- [Task inputs]:

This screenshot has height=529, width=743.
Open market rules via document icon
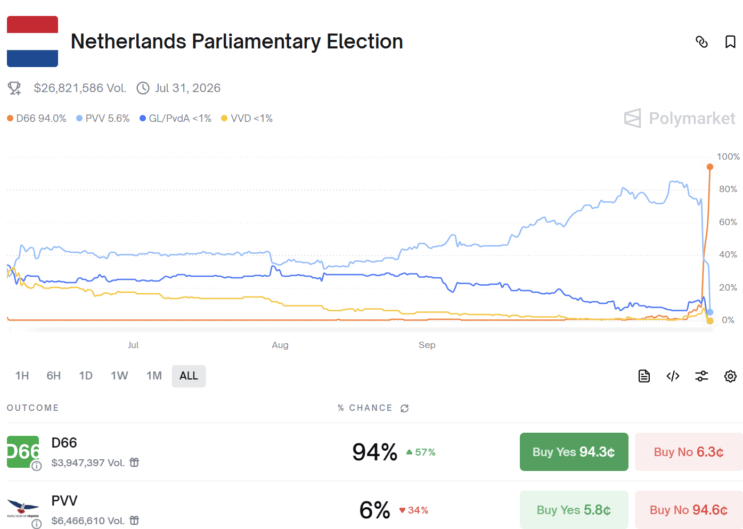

---

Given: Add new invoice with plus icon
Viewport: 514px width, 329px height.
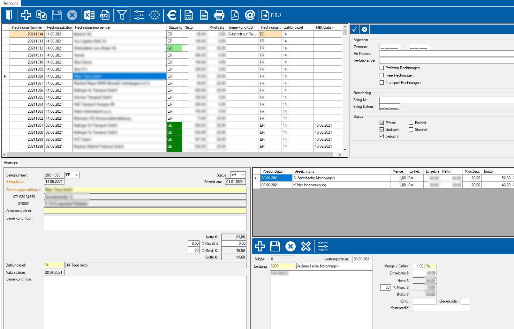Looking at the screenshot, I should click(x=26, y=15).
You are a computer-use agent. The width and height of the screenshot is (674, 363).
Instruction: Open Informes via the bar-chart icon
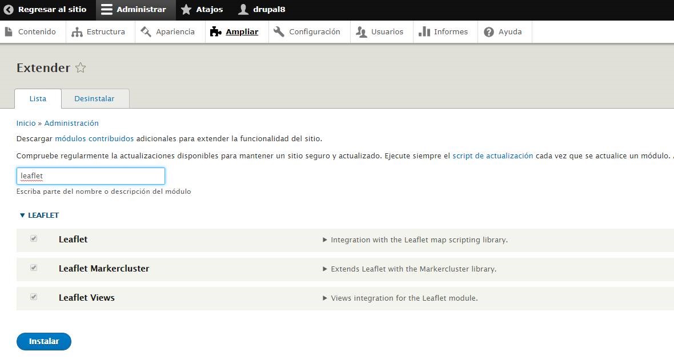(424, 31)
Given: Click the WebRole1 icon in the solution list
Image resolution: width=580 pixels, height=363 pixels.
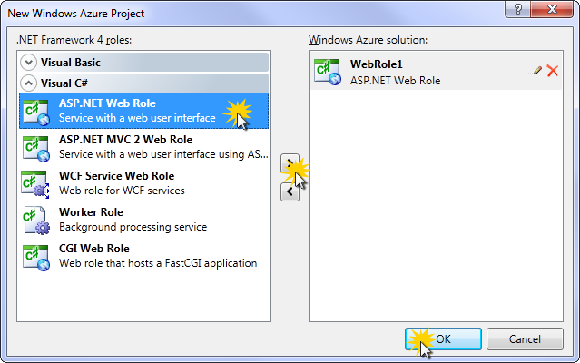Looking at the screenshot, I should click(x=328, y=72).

- [What is expected]:
What is needed is a verbatim copy of every line in the records above from the one containing "This screenshot has height=529, width=743." down to the one containing "Open market rules via document icon", both included, and nothing more.

- [Reply]:
This screenshot has height=529, width=743.
Open market rules via document icon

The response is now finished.